Turkish, Mongolian scientists trace Ilkhanid palace in Turkey’s Van

Turkish, Mongolian scientists trace Ilkhanid palace in Turkey’s Van

VAN, Turkey (AA): Turkish and Mongolian scientists are working to find the remains of a summer palace and settlement thought to have been built by the Mongol Ilkhanid State ruler Hulagu Khan in the Çaldıran district of eastern Turkey’s Van province in the 1260s.

A team of five, comprising of Ankbayar Danuu, director of the Turcology Research Institute within the National University of Mongolia, together with a historian, archaeologist, art historian, Sinologist and Turcologist, have launched an attempt to start a study in Van, with the contribution of Izmir Katip Çelebi University Turkic Studies Application and Research Center Director professor Şaban Doğan, upon information in historical sources that Hulagu Khan built a summer palace in Çaldıran between 1260-1265.

In this context, a team of eight experts, including Turkish and Mongolian scientists, have started archaeological surveys on the Çaldıran Plain under the leadership of professor Ersel Çağlıtütuncigil, head of Izmir Katip Çelebi University Turkish-Islamic Archeology Department.

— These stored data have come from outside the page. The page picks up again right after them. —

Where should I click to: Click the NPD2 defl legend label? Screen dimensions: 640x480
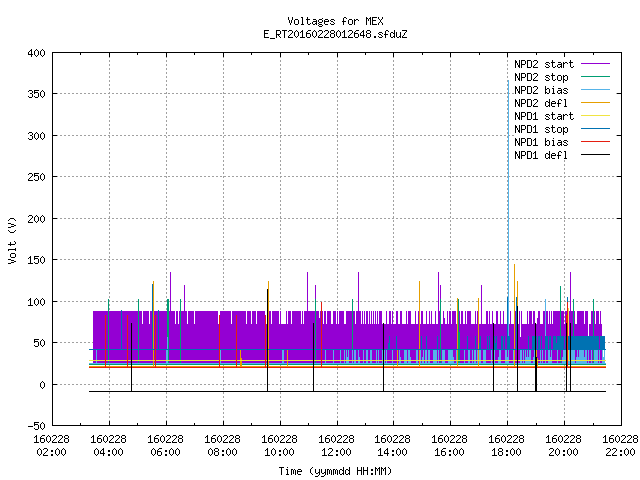coord(541,103)
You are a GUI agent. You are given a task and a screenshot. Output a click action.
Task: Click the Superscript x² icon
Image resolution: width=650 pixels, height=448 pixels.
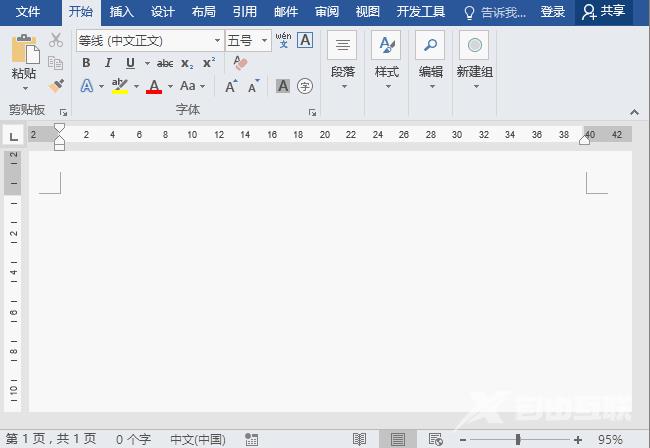[x=208, y=63]
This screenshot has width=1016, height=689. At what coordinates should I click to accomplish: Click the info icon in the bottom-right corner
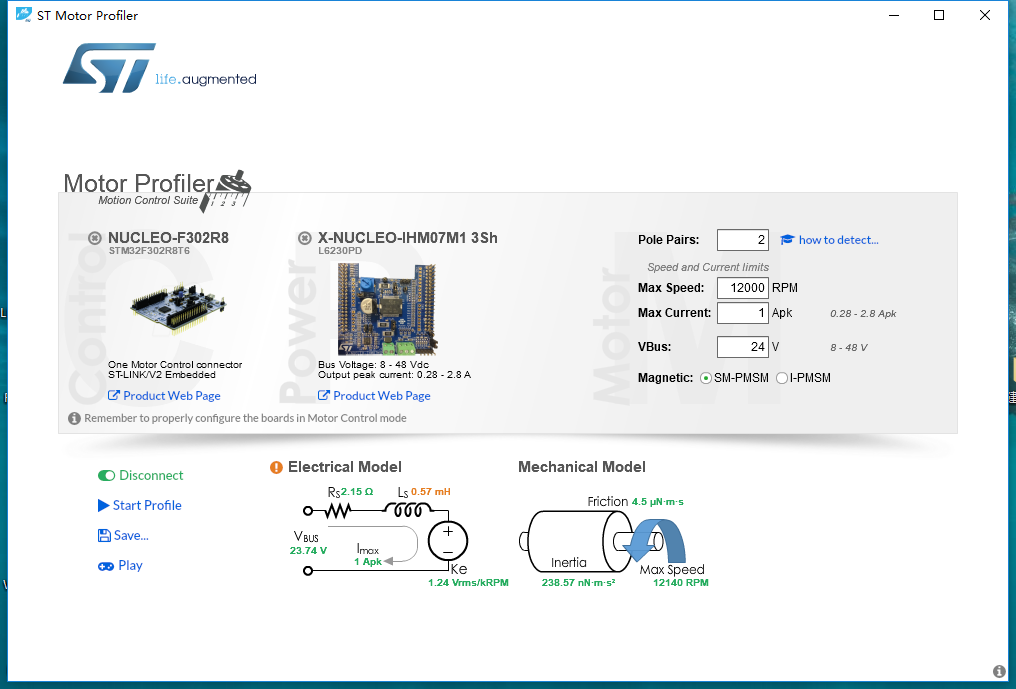point(997,670)
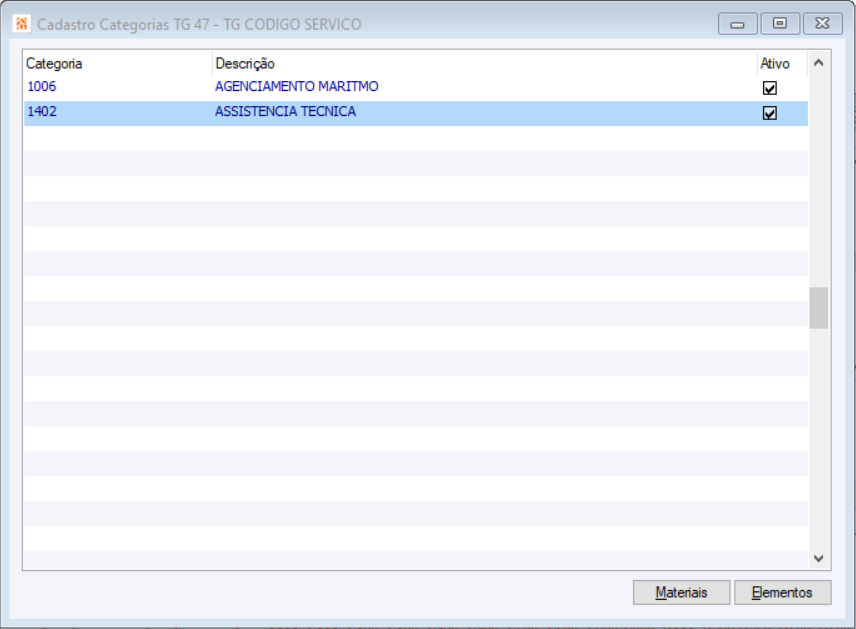Maximize the Cadastro Categorias window
856x629 pixels.
780,23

Turkish and Mongolian scientists conduct archaeological surveys on the Çaldıran Plain, Van, eastern Turkey, July 24, 2022. (AA Photo)
An aerial view from the area where Turkish and Mongolian scientists are conducting archaeological surveys on the Çaldıran Plain, Van, eastern Turkey, July 24, 2022. (AA Photo)

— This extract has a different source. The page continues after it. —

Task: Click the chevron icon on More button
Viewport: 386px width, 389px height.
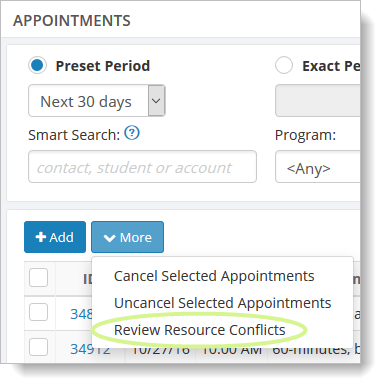Action: coord(109,238)
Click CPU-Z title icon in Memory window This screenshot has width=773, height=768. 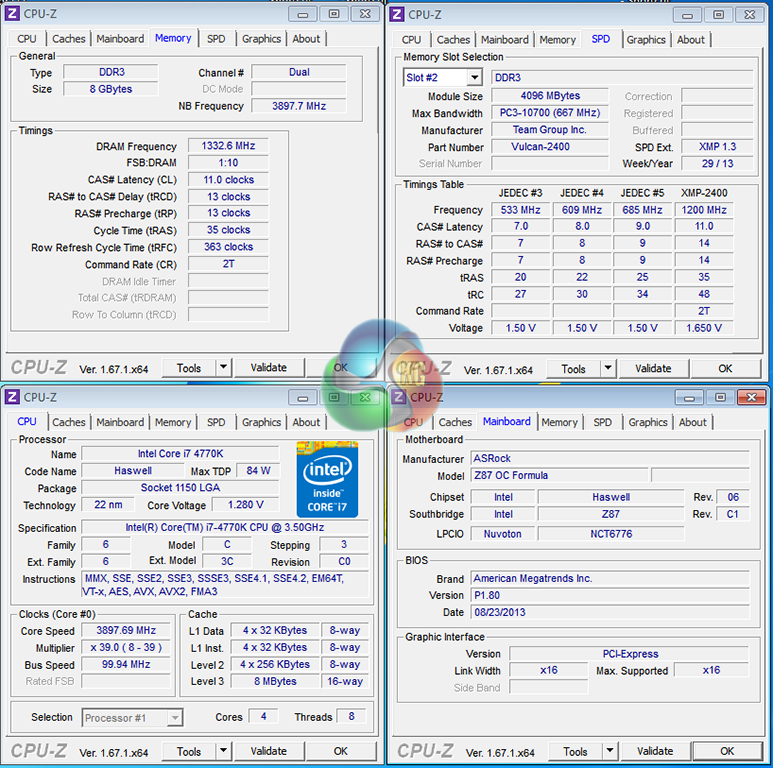[x=12, y=13]
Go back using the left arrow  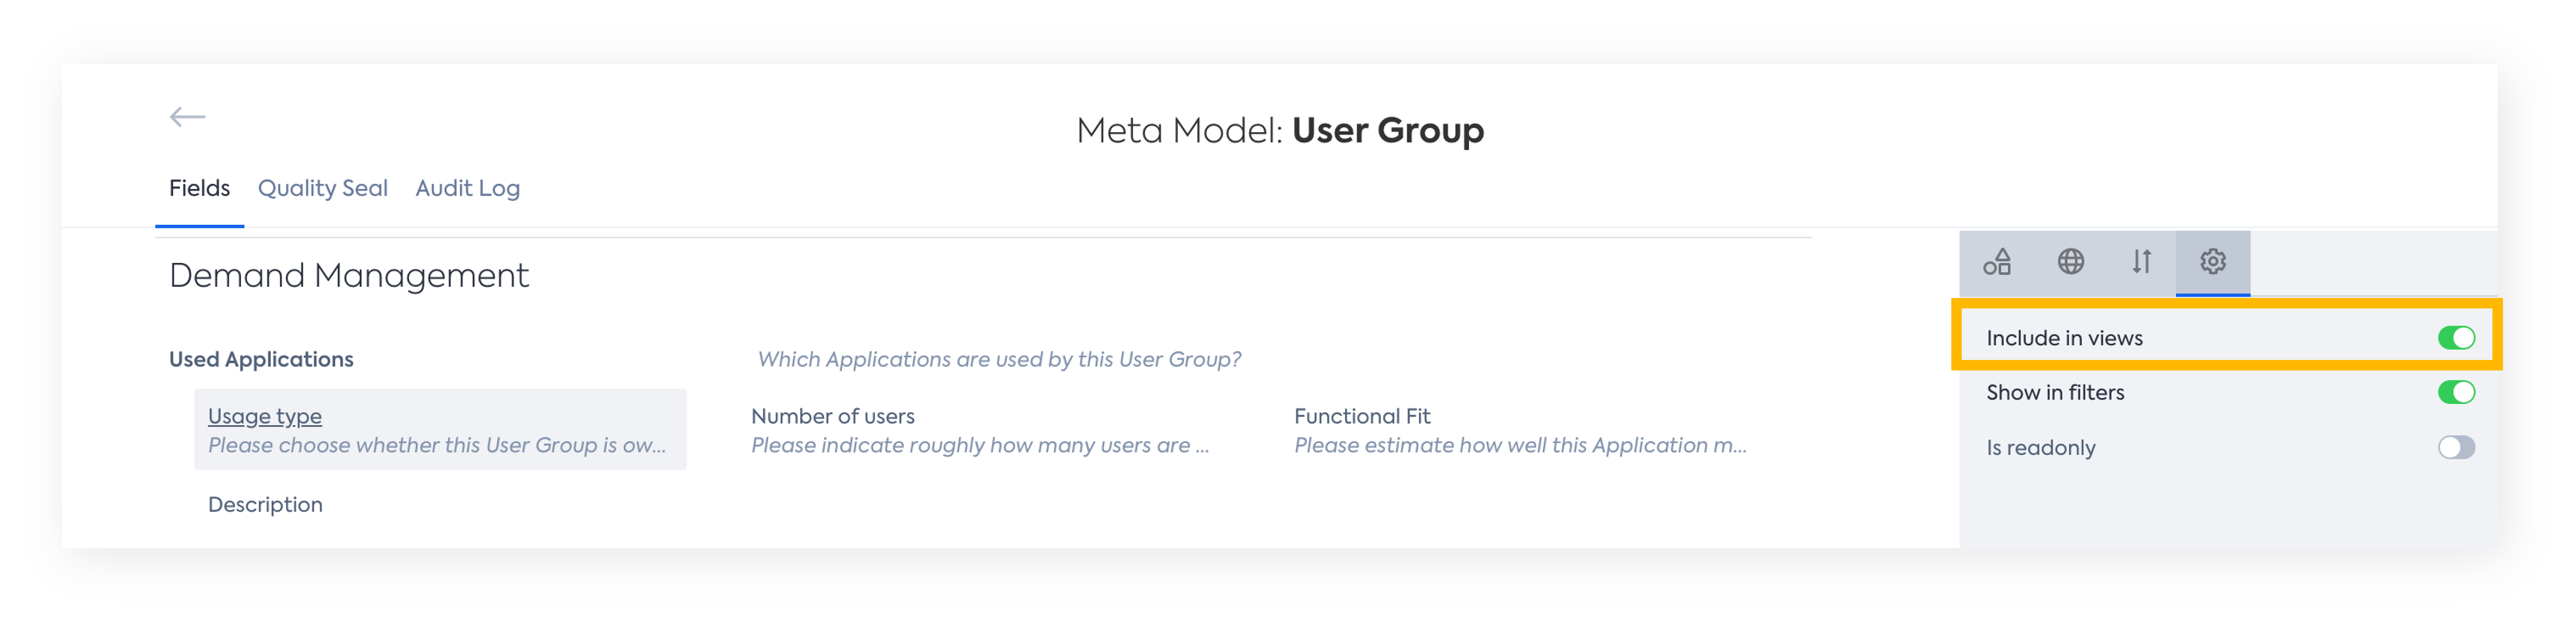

Caravanserai, ceramic kiln

The scientists, who came to the city with the permission of the General Directorate of Cultural Heritage and Museums of the Ministry of Culture and Tourism, examined the artifacts found in the Van Museum thought to be used in the palace built by Hulagu Khan.

Later, the team came to the Çaldıran Plain, where the artifacts were first found, and discovered remains of a new caravanserai, ceramic kiln and ceramics from the Ilkhanid period during their surveys in the region. It was determined that the caravanserai, located on the historical Silk Road route and considered to be used by different civilizations, was not registered in the cultural assets inventory.

Professor Çağlıtütuncigil told Anadolu Agency (AA) that they are carrying out the studies within the Turcology Research Institute, which was established in partnership with Turkey and Mongolia.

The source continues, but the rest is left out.